Could you return every line of the material that contains the word "computer"?
· · · · ·
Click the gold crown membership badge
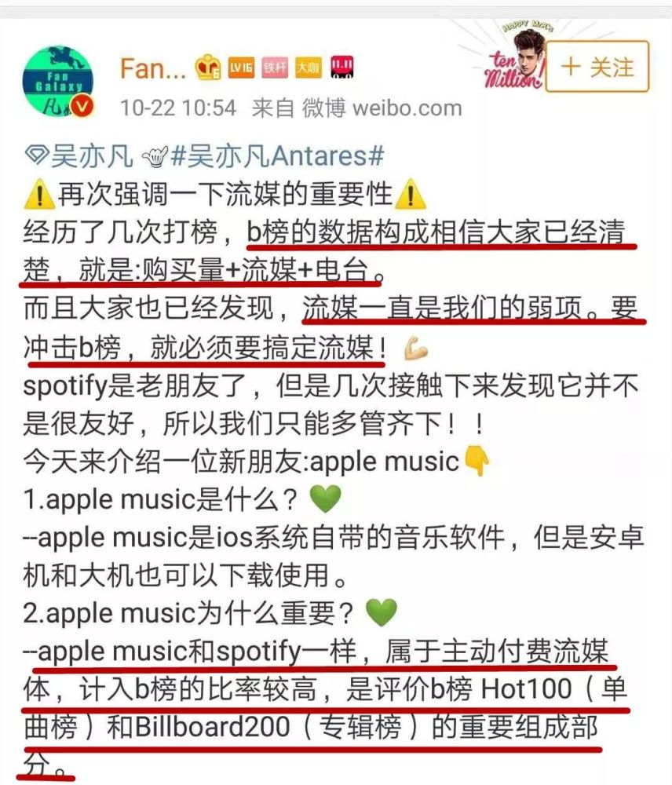click(x=208, y=67)

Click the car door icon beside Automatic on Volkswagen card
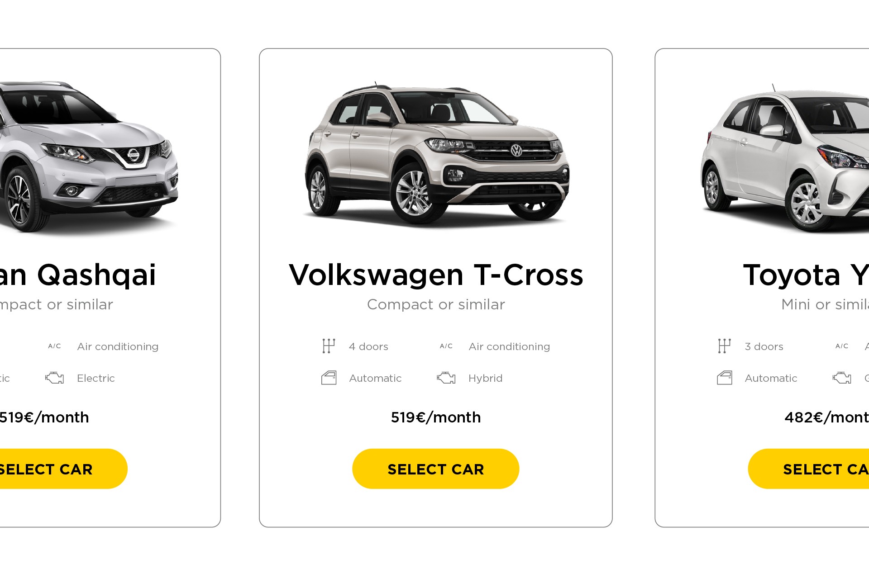click(x=329, y=378)
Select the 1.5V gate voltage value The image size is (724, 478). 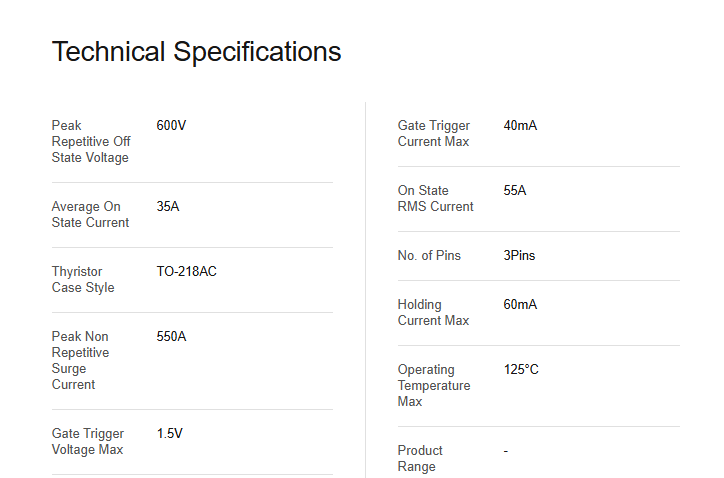click(x=169, y=434)
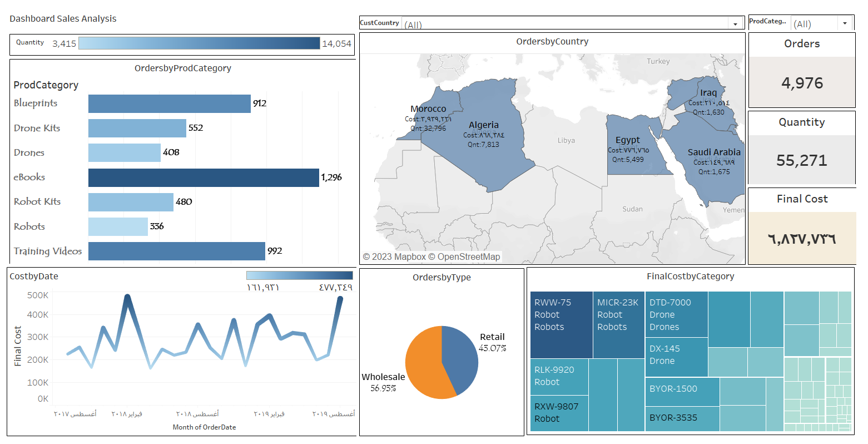Click the eBooks bar in OrdersbyProdCategory

[x=204, y=177]
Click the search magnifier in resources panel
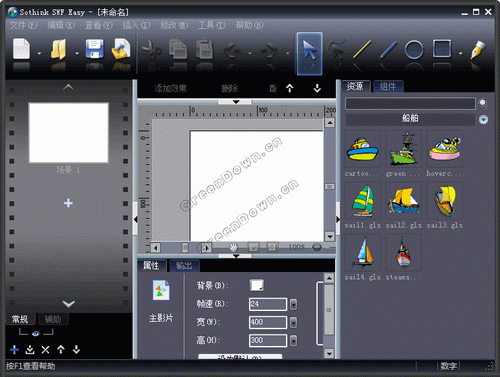The height and width of the screenshot is (377, 500). [x=483, y=104]
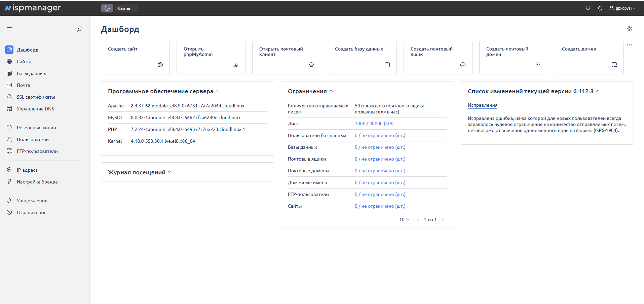This screenshot has width=644, height=304.
Task: Click the dashboard pie icon in top bar
Action: pyautogui.click(x=107, y=8)
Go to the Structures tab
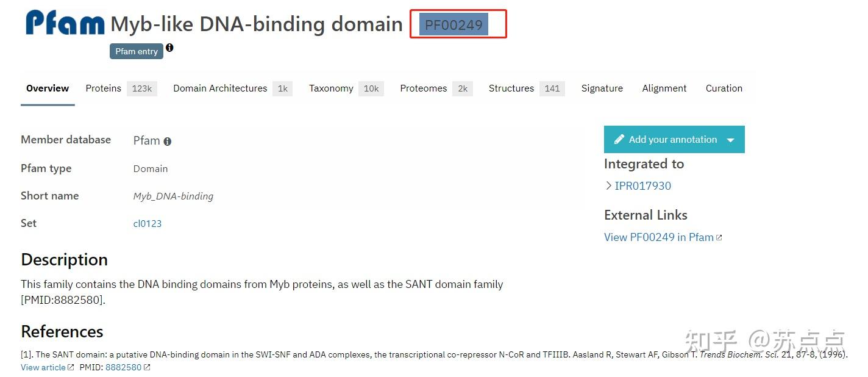The height and width of the screenshot is (377, 868). click(511, 88)
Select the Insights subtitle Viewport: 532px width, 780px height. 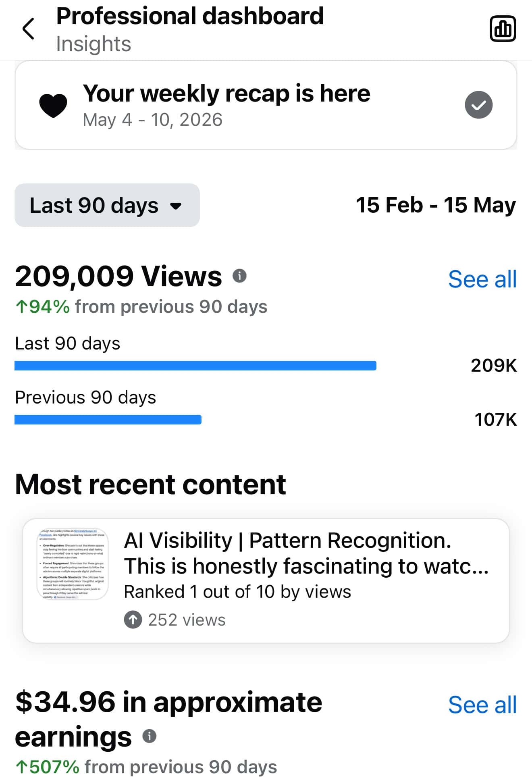[94, 44]
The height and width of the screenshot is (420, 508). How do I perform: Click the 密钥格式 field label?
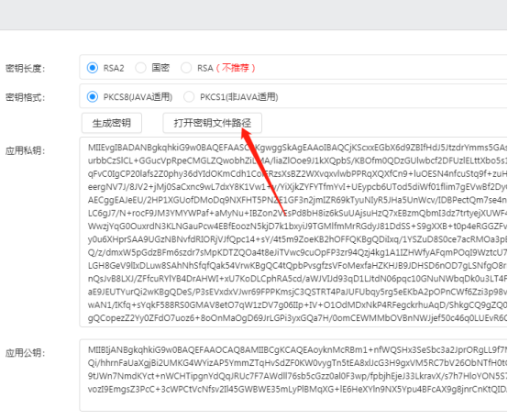tap(25, 97)
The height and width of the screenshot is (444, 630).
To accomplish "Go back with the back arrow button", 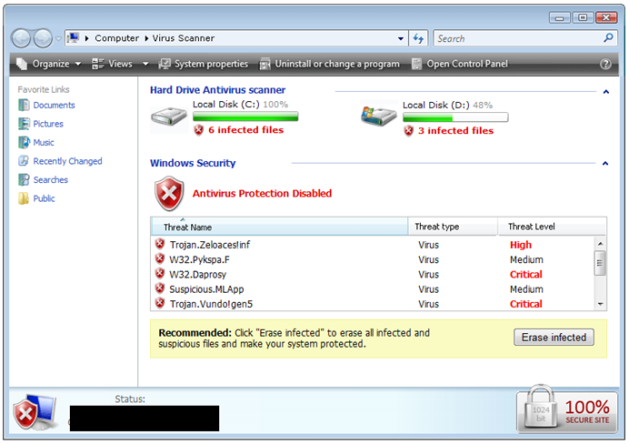I will (x=21, y=38).
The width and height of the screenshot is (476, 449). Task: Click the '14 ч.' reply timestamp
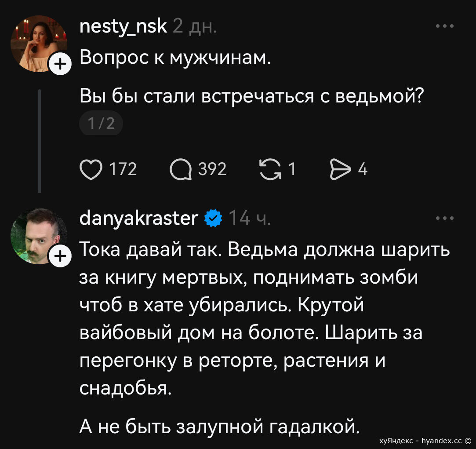coord(250,218)
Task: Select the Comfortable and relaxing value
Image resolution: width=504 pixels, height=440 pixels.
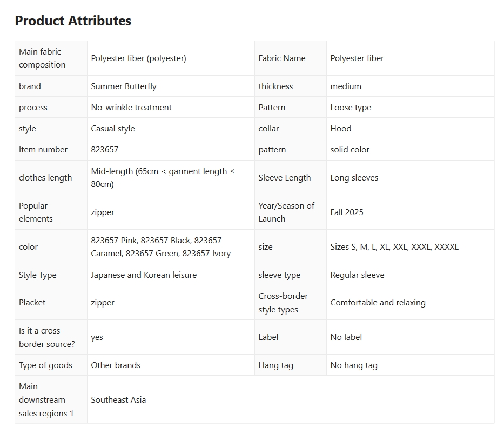Action: point(378,303)
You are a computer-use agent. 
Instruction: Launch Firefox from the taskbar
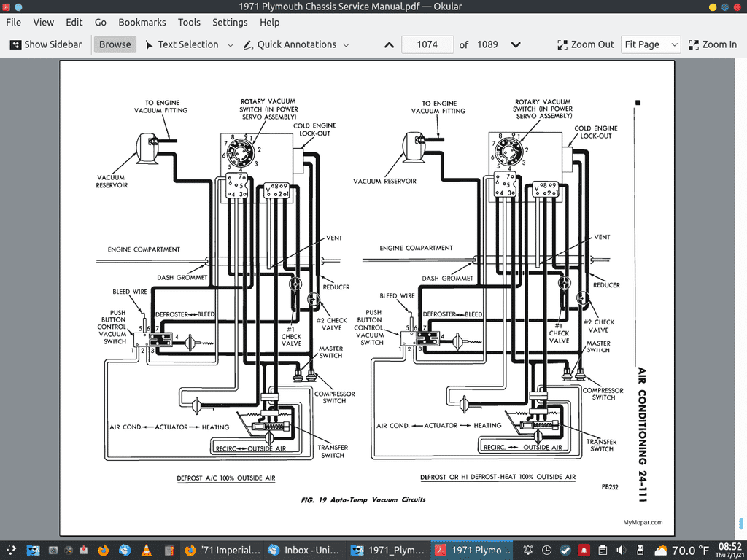point(103,550)
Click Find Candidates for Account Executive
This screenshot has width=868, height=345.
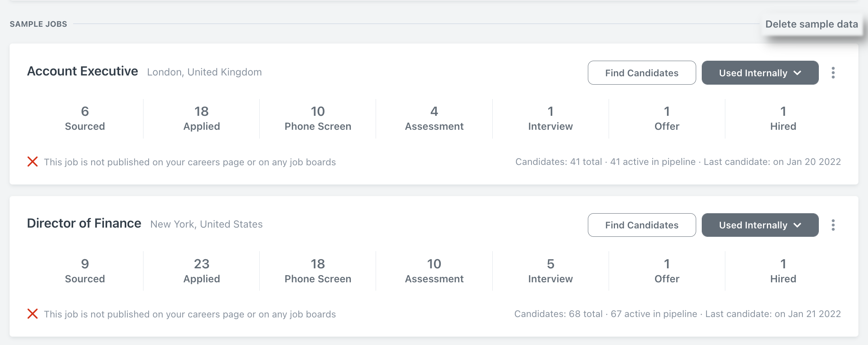[642, 73]
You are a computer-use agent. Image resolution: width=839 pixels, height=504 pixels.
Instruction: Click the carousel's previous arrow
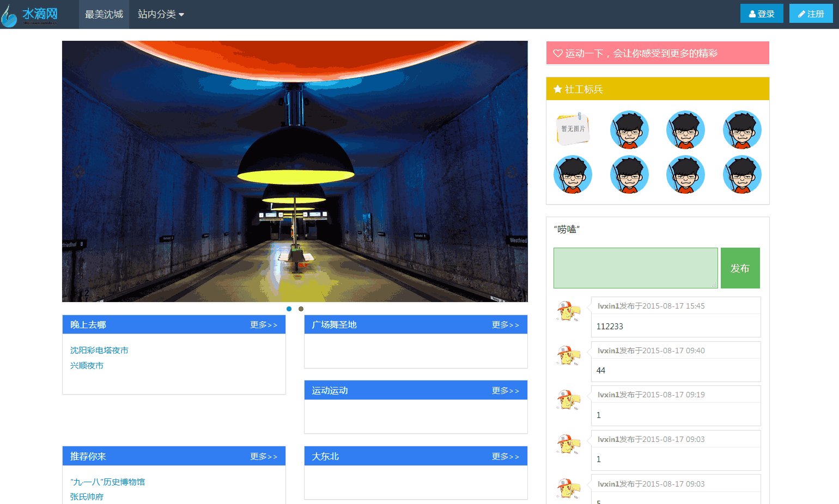click(79, 172)
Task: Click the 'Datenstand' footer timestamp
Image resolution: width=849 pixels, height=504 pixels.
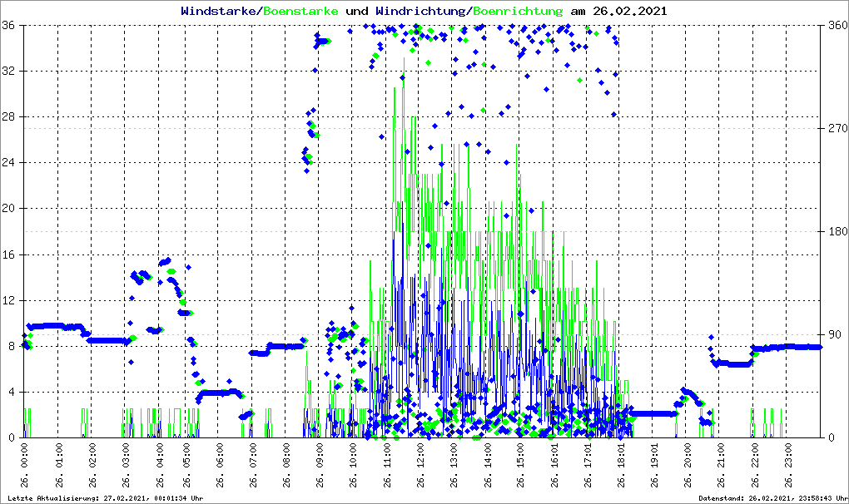Action: (x=771, y=498)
· · · · ·
Result of this task:
You are a computer-use agent. 
You are a computer-use agent. Image resolution: width=839 pixels, height=504 pixels.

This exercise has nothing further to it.